Vamos chamar-lhe Maria, nome fictício. A Maria tem 46 anos, dois filhos menores e uma licenciatura em Psicologia. A dificuldade em arranjar trabalho fez com que acabasse nos serviços administrativos de uma empresa privada, sem que se desiludisse pelo desfecho. Acreditava que o facto de gostar e de ter paciência para escutar os outros poderia ser-lhe útil na vida futura.

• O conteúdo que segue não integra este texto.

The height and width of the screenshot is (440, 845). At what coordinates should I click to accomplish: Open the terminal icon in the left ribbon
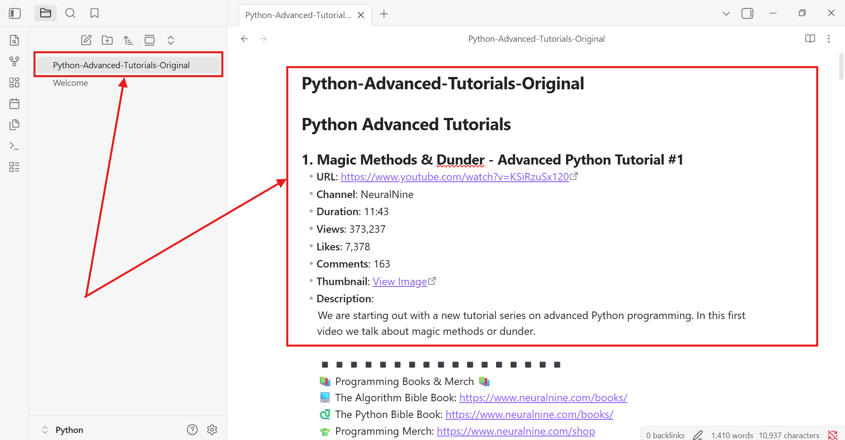[14, 146]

Todavia, 15 anos depois, Maria tem dores de barriga só de pensar em ir trabalhar. Tem um chefe que detesta, que não sabe o seu nome sequer, apesar de lidar com ela há vários anos, e colegas que gracejam com a sua aparente e inegável fragilidade. Maria ainda tem bem vivos os episódios de bullying vivenciados na escola. Tem um jeito de ser inocente, sensível, que diz ‘sim’ a tudo, um alvo fácil, treme, se lhe levantam a voz, baixa os olhos perante uma correção, receia todos os dias perder o trabalho, porque é preciso por o pão na mesa dos filhos. Maria sabe que está em burnout há muito tempo, disse-lhe o psiquiatra, e diz-lhe o espelho todas as manhãs, quando limpa as lágrimas. Mas no trabalho, burnout é cliché dos tempos modernos.
À semelhança de Maria, o medo consome-nos, torna-nos noutras pessoas, e quando damos conta, estamos diante de pequenos grandes monstros ou monstras. Uma problemática transversal no género e com espaço para todo o tipo de manobras camufladas, entre adultos e adultas.

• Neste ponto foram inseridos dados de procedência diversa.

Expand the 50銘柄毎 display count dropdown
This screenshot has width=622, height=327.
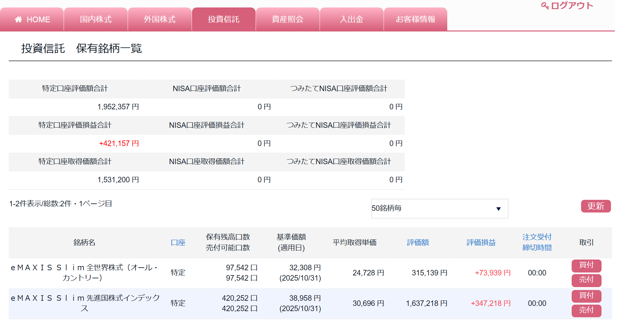439,208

É muito fácil tornarmo-nos ‘Marias’. Basta puxarem-nos o tapete do desemprego, vermo-nos com contas para pagar e quando damos por nós, lá estamos a sorrir ao incompetente que nos orienta, que nos inferioriza, que nos atribui trabalho repetitivo ou até funções humanamente impossíveis de executar. Tornam-se gigantes perante os fracos. Vão crescendo e ganhando pulso e a empatia e o respeito pelo próximo, ficam apenas nos desejos de Natal.
Sim, 2024 está aí e começa tudo de novo, o trote, o desrespeito pelo espaço do outro, a quezília e a picuinhice. E desengane-se quem pensa que esta realidade sucede apenas nas empresas privadas. Quantas direções e administrações da função pública, disseminam mal-estar e vigilância permanente sobre os seus súbditos, abusando dos cargos de poder que ocupam e delegando atividades não desafiantes, improdutivas, rotineiras?
Quando se pensa em assédio no trabalho, somos imediatamente levados a imaginar um contexto de agressão sexual, mas o assédio laboral circunscreve outras matrizes, como o assédio moral. De acordo com a Comissão para a Igualdade no Trabalho e no Emprego, assédio no local de trabalho, “é um comportamento indesejado (gesto, palavra, atitude, etc.) praticado com algum grau de reiteração e tendo como objetivo ou o efeito de afetar a dignidade da pessoa ou criar um ambiente intimidativo, hostil, degradante, humilhante ou desestabilizador”.
Muitas vezes este mal-estar não é denunciado nem exposto pela vítima no local de trabalho, levando a que, ao chegar a casa, no final do dia, o refúgio da harmonia, se transforme num calvário de amargura e frustrações. Muitas ‘Marias’, que podem ser mulheres ou homens, sofrem em silêncio, com vergonha, sem terem noção do que realmente estão a viver, sem saberem identificar, dar um nome, denunciar.
Na entrada deste 2024, mais do que desejar um Feliz Ano Novo ao colega de trabalho, verifique se efetivamente tem contribuído para a paz e harmonia que se ambicionam no espaço de labuta.